- Tasks and exercises:
1. List the roadmap steps named in the Peninsula text.
2. Please restate the Peninsula text from "The action I" up to and including "way reflects reality.", renaming "metropolitan" to "suburban" throughout.

*** Opening Page text ***

The action I seek is that the Premier immediately take any and all actions required to reclassify the Mornington Peninsula from metropolitan to regional for the purposes of the Government’s roadmap to re-opening.

I also foreshadow that at a subsequent time I will be requesting that the Government reclassify the Peninsula from metropolitan to regional for all purposes.

I make tonights request for two reasons.Firstly, the Mornington Peninsula is not, for all practical purposes, part of metropolitan Melbourne, and it never has been. True, the Peninsula is part of the Melbourne Statisical Dicvision of the ABS, but that is simply a matter of bureaucratic convenience that in no way reflects reality.

Seventy per cent of the Peninsula land mass is outside the urban growth boundary. Private land is almost entirely zoned green wedge, or for agricultural or landscape protection purposes. Public land is largely protected in national or state parks, or coastal reserves.

This is not an area planned for urban expansion, now or ever!

Until the geographic lock downs began in July most Peninsula residents were blissfully unaware of this ‘buraucratic convenience’, and the impact it’s existence was about to have on their lives.

Now they have become aware of the issue they want it fixed, and they want it fixed now!

I have made the comparison of the Peninsula with Geelong on several occaisons recently. Since the second Covid outbreak began Geelong has had more than two and a half times the case load that the Peninsula has, but remained on Stage 3 restrictions before moving to the Roadmaps Third Step, like the rest of regional Victoria, earlier this week.If Geelong is, correctly, classified regional then so must the Peninsula be.

The second point I make, and this is where the matter becomes urgent, is the very definite risk that under the Roadmap people may be allowed to travel with the metropolitan area as it is currently defined, but not allowed to travel to other parts of the state.

If this happens, and at this stage it appears almost certain it will, the Peninsula will be the only recreational district available to the citizens of metropolitan Melbourne. We had a taste of what might happen when the lockdown bgan in July, traffic jams on Eastlink and Christmas crowds in our towns and villages as Mebournians sought to escape the city.

Until that day there had been only one case of corona virus on the Peninsula in two months. Since then we have had another 120 thanks to the Government’s decision to include us in the metro lockdown.Without immediate reconsideration we are likely to see history repeat itself.

The Peninsula has now had zero new cases for 14 days, which meets the Government’s threshold to move the ‘Last Step’ in the roadmap, but we remain stuck at the First.

I urge the premier to act immediately to correct the injustice his Government has perpetrated on the Peninsula, and to do so immediately.

*** Closing Page text ***
*** Opening Dataset entries ***

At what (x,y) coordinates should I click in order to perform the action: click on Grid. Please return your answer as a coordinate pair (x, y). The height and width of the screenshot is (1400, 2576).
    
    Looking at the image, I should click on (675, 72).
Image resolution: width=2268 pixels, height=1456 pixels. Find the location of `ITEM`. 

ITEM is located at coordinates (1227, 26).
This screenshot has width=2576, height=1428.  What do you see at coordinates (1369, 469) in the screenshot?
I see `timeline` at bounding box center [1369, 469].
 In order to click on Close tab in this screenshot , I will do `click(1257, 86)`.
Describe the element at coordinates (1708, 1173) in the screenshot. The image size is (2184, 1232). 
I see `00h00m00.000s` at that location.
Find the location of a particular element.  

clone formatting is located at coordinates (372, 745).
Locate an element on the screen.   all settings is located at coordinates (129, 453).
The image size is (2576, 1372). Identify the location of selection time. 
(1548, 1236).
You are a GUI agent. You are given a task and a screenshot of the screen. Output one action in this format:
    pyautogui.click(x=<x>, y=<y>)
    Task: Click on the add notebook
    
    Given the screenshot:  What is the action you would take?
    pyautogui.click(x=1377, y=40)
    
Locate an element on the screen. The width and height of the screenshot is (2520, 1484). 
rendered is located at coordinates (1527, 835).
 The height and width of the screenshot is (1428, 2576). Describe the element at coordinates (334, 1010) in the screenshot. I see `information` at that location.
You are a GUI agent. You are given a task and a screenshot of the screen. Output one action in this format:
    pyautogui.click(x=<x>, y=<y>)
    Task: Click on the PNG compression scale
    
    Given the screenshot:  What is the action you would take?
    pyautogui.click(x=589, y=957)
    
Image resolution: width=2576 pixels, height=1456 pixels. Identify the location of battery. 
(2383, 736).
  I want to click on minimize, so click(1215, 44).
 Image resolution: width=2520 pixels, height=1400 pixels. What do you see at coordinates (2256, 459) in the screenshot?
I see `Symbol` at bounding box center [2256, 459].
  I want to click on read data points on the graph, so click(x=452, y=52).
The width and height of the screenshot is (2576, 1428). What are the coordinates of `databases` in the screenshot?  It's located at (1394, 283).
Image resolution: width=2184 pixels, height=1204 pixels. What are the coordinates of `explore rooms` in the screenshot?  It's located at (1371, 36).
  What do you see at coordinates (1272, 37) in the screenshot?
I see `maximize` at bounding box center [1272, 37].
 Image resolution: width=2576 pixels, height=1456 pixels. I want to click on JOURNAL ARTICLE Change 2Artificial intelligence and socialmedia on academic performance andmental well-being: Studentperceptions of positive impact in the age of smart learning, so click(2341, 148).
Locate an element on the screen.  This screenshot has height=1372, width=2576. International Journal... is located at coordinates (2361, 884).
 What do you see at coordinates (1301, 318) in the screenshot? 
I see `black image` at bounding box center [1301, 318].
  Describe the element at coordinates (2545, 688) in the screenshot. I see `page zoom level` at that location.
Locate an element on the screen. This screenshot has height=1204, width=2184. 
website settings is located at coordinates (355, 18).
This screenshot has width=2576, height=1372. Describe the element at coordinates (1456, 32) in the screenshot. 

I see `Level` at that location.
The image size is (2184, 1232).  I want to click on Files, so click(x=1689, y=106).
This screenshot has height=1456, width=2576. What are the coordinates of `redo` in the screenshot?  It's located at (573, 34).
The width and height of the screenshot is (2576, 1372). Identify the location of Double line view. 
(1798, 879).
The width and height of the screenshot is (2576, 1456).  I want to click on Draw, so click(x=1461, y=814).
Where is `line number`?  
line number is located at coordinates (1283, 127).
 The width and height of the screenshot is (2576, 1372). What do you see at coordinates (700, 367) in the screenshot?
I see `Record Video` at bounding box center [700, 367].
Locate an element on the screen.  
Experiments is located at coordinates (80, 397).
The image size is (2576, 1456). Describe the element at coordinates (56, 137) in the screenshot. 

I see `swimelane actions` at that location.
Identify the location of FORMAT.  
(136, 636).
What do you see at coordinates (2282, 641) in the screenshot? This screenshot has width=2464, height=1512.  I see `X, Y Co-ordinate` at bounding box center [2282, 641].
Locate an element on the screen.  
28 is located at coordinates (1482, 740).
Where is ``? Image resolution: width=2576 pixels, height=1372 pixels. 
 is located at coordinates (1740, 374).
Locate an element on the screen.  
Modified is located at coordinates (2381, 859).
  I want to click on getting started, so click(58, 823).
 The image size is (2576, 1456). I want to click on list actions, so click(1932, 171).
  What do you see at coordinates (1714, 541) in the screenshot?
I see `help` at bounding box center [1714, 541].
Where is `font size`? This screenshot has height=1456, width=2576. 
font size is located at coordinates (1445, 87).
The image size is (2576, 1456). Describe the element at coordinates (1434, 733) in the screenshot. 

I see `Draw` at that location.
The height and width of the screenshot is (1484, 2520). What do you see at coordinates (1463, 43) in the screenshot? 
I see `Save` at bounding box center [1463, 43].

*** Closing Dataset entries ***

- Responses for each task:
1. Third Step, Last Step, First

2.
The action I seek is that the Premier immediately take any and all actions required to reclassify the Mornington Peninsula from suburban to regional for the purposes of the Government’s roadmap to re-opening.

I also foreshadow that at a subsequent time I will be requesting that the Government reclassify the Peninsula from suburban to regional for all purposes.

I make tonights request for two reasons.Firstly, the Mornington Peninsula is not, for all practical purposes, part of suburban Melbourne, and it never has been. True, the Peninsula is part of the Melbourne Statisical Dicvision of the ABS, but that is simply a matter of bureaucratic convenience that in no way reflects reality.